Drawing from Outdoor Inspiration
This was the first time I'd sat down to draw in a very long time.
Back when I was studying landscape architecture, one of the professors told us to get a journal and sketch every day. Being able to convey ideas quickly on paper, she said, was a key skill when interacting with clients.
I was keen. I'd been drawing all my life, never through an academic requirement, but just because I never stopped picking up crayons and pencils from the time I was a kid.
So, in the university bookstore, I made my way over to the art section, picked up a recycled-paper sketchbook and sat down in the courtyard outside of the Fine Arts Building.
My pen was held motionless above my paper.
I recapped it.
Over time, I realized that my biggest inspirations for getting that pen to lay down ink came from the ambling of tree roots over rocky soil, the clouds that billowed in the sky, and mountain scapes. Most of that was out of sight in that initial moment in the courtyard.
But there was a tree. Its bark was a mess, there was a hollow into its core, and the limbs stretched over my head. I drew it, and as I drew it morphed from being in the courtyard to being a lone soldier standing guard on a cliffside I'd never visited.
A year later, the pen was recapped again. I'd finished landscape architecture—or rather, I transferred schools. Then there was a ton of busyness: my nonprofit and writing and living in my car. And some other life events that just don't matter anymore.
My sketchbook sat in a box while I was busy, many of its pages still blank and waiting for graphite to dust or ink to blot its surface again.
That busyness of life overwhelmed me, the learning of skills consumed me. I had no time for leisurely drawing the trees around me or the mountainscapes I was skiing and climbing in. I needed to learn how to code websites, perfect my photography, make my content more compelling, and write like mad, not to mention keep up with social media and make sure the never-ending list of business books and podcasts were not ignored.
Learning is possibly my biggest obstacle in life.
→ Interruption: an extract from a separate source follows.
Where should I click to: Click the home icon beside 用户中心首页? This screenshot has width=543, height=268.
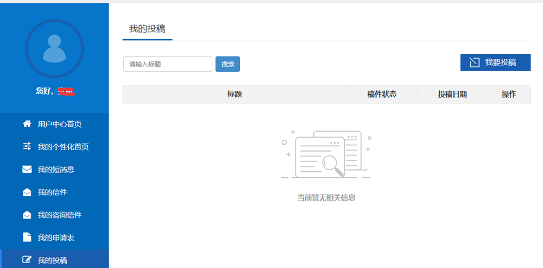click(x=27, y=124)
It never ends, it's never quenched, and it keeps me from actually executing. I'm a perfectionist. It's my curse.
I unpacked my sketchbook a couple of weeks ago. It'd been in a box in Utah, 900 miles away, for several years. It was in worse shape. I no longer had the pens and pencils I used during my architecture courses. But I had yellow #2 pencil with an eraser. It was just the kind I had as a kid.
This morning, with my sketchbook in front of me and yellow pencil in hand, I looked out at the trees and mountains surrounding me from my kitchen window.
There's graphite dusting the pages again.